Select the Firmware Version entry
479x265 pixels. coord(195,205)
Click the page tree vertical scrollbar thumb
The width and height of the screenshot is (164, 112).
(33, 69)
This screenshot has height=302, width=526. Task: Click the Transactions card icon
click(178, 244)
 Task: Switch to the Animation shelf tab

---

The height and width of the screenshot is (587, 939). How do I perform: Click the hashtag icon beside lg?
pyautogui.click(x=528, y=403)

◆ WHAT IS NEEDED:
Using the entries above, repeat only the lines from the one containing "This screenshot has" through the one containing "Task: Switch to the Animation shelf tab", end lines included.

◆ FINISHED EXERCISE:
This screenshot has height=302, width=526. Task: Click the Transactions card icon
click(178, 244)
 Task: Switch to the Animation shelf tab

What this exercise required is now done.